The student of the late pianist Ong Lip Tat and later the legendary pedagogue Lee Kum Sing was a semi-finalist at the 1989 Rolex Asia Piano Competition.
Among her contemporaries are Singaporean pianists Shane Thio, Christina Tan, Lena Ching and Victor Khor.
She marked her long-awaited return to the local stage with a performance of Chopin's First Piano Concerto in a chamber version accompanied by a string quartet and double bass.
Formed by members of the Singapore International Festival of Music (Sifom) Orchestra, the string group that partnered Koh was unfortunately ragged and under- rehearsed.
The martial opening tutti was hesitant and out of sorts, with intonation being mostly a hit-and-miss affair. It seemed like an eternity before Koh's imposing entry of big octaves and chords broke the spell of mediocrity.
The hall's Shigeru Kawai grand piano was not in the best shape, but she made music with a sensitive and limpid touch and the music's over-arching cantabile came through winningly.

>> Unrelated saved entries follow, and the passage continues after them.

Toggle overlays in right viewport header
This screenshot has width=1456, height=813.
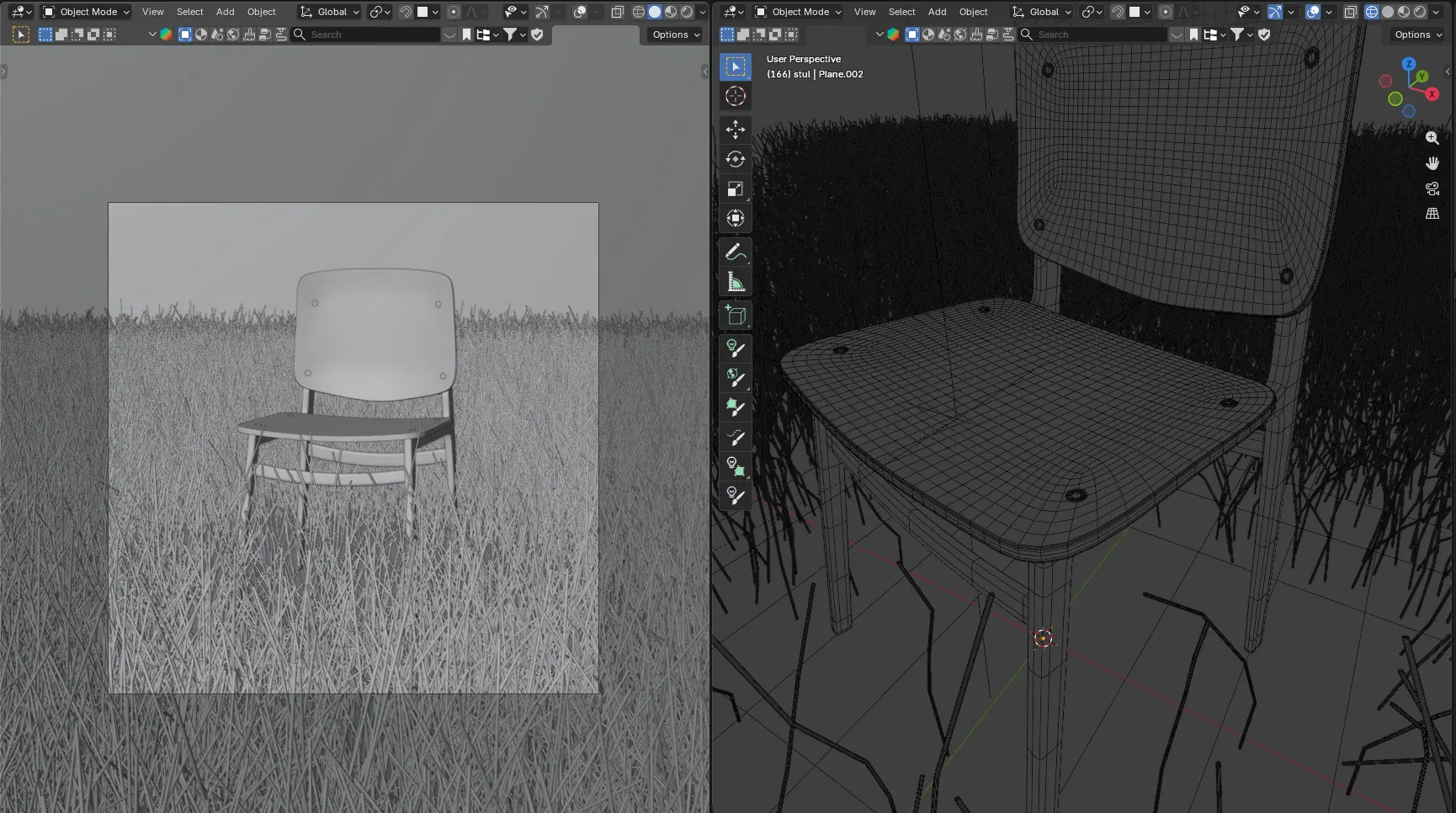pos(1313,12)
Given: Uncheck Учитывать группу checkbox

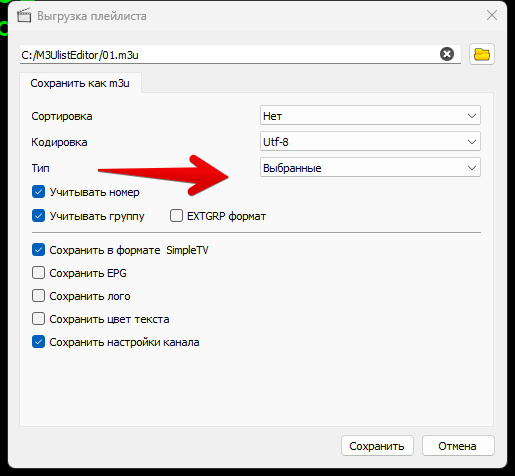Looking at the screenshot, I should 38,216.
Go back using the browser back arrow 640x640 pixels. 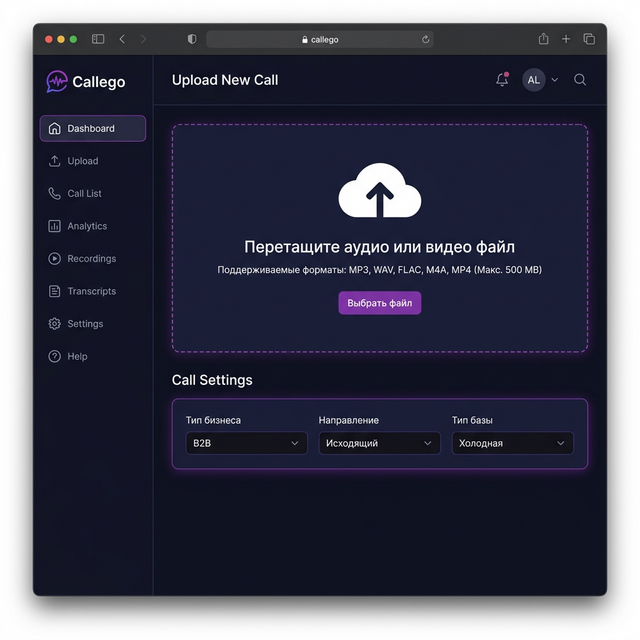pyautogui.click(x=122, y=39)
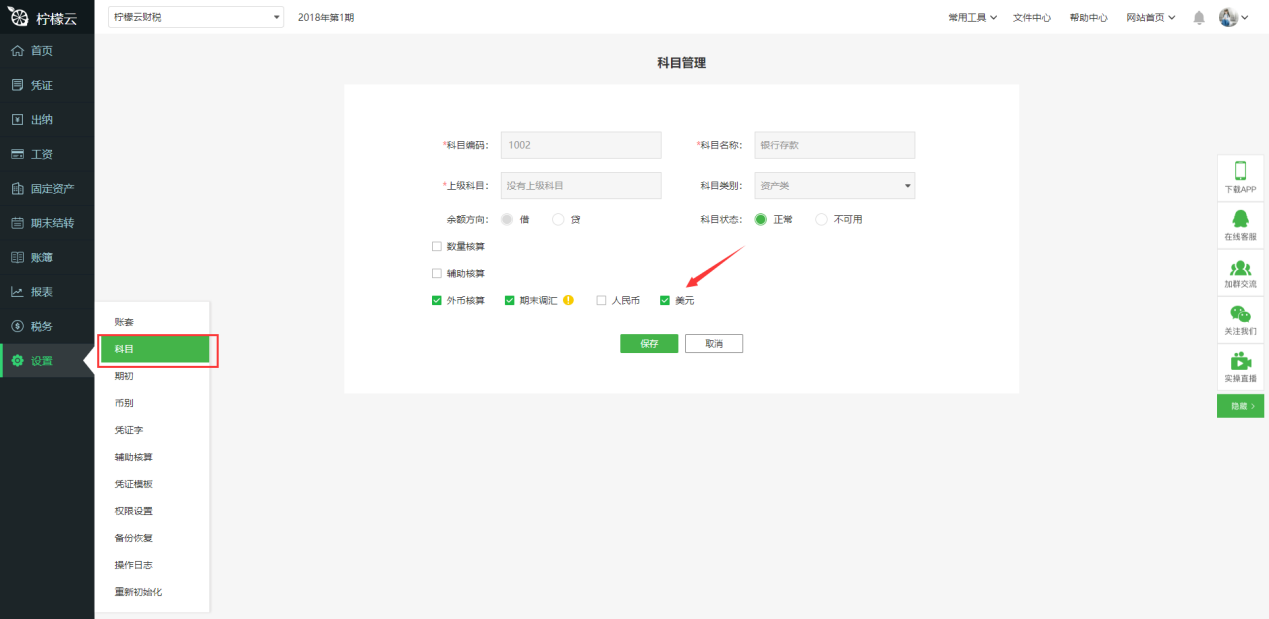Click the green 保存 button
The height and width of the screenshot is (619, 1269).
649,344
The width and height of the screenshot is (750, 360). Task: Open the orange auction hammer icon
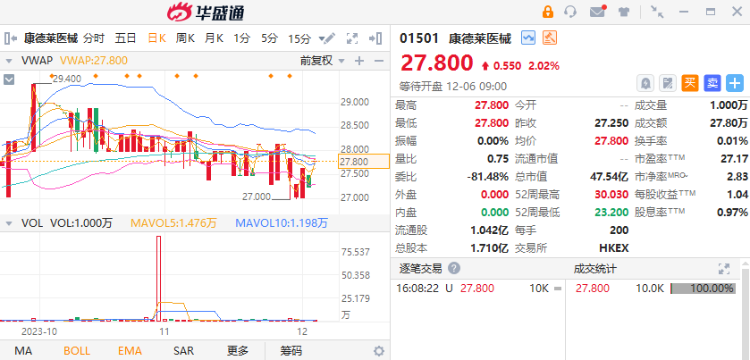click(x=550, y=38)
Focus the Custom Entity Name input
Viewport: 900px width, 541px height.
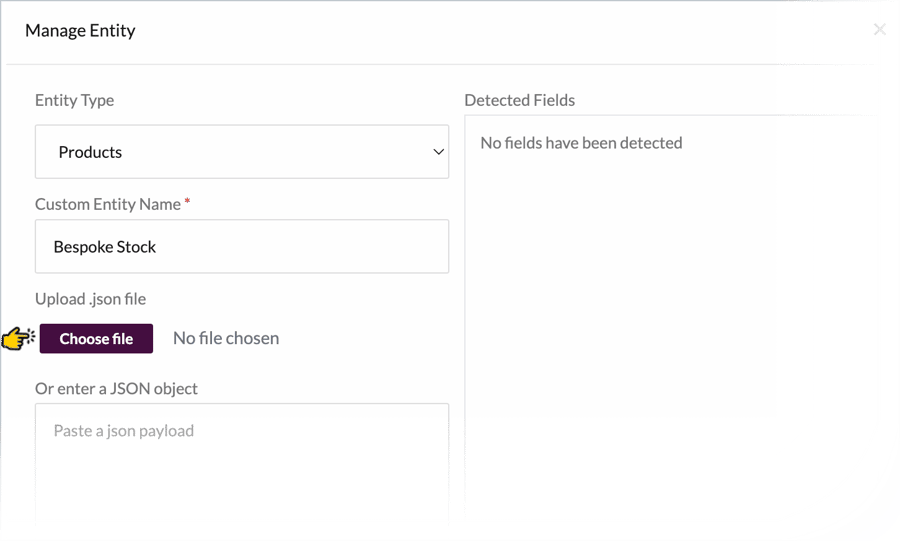pyautogui.click(x=242, y=246)
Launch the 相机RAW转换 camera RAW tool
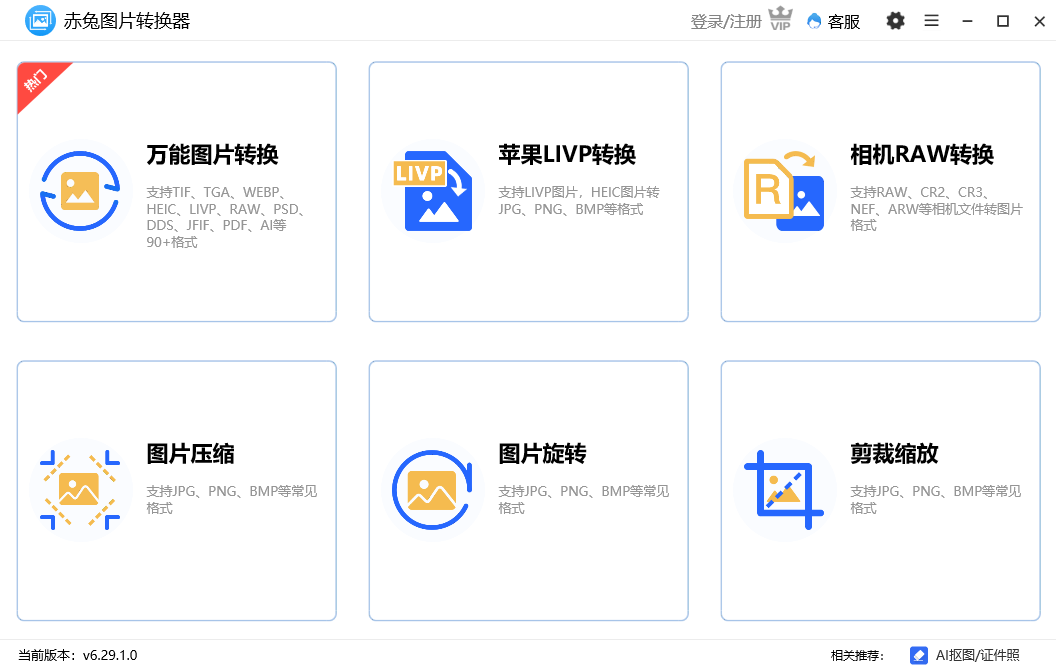This screenshot has height=672, width=1056. [x=880, y=190]
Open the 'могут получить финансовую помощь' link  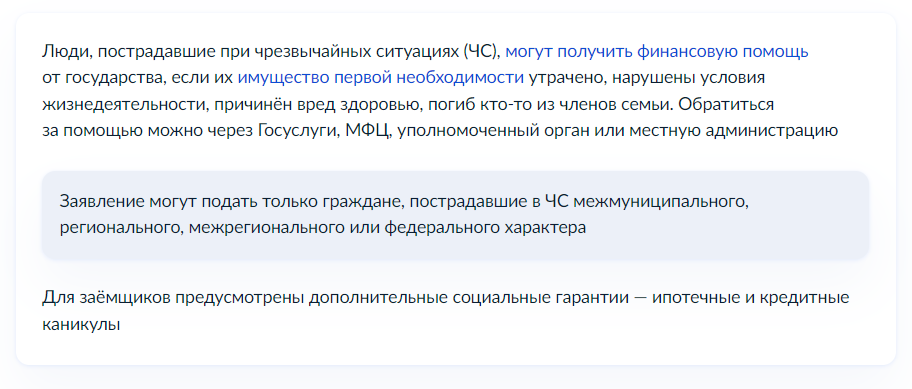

Where the adrenaline level was upped in the first movement's development section, she matched that with some of the concerto's more thrilling moments.
With the strings scrambling to keep up, the collegial qualities that characterised chamber music at its finest were intermittent at best. While the ensemble seemed to gel at times, these were unfortunately not sustained for longer stretches.
The performance's best minutes came in the slow central movement, where its title Romanze was taken at face value. At a more relaxed pace, all six players luxuriated in the music's warm glow and seamless lyricism.
The finale's Rondo might be described as rough and ready - it would have benefited from more rehearsal time. Other than a short section where a variation of the dance-like theme was missed out or not observed, Koh's pianism was steadfast, the unifying factor that kept the ensemble together through to the concerto's romping close.
Would a solo recital have been a better choice to make one's comeback in front of a hometown audience? A standing ovation accorded by a full-house might encourage her to do just that in next year's edition of the festival, which celebrates local talent.
On the same platform this evening were three younger Singaporean musicians. Sixteen-year- old violinist Amanda Chia gave a confident reading of Charles de Beriot's Violin Concerto No. 9, accompanied by pianist Iryna Vokhmianina. Sisters Claris and Crystal Hwang put the polish on a Haydn sonata movement and Debussy's First Arabesque, respectively.
Given time, and if they put in hard work, they might one day emulate the achievements of Koh Poh-Lin.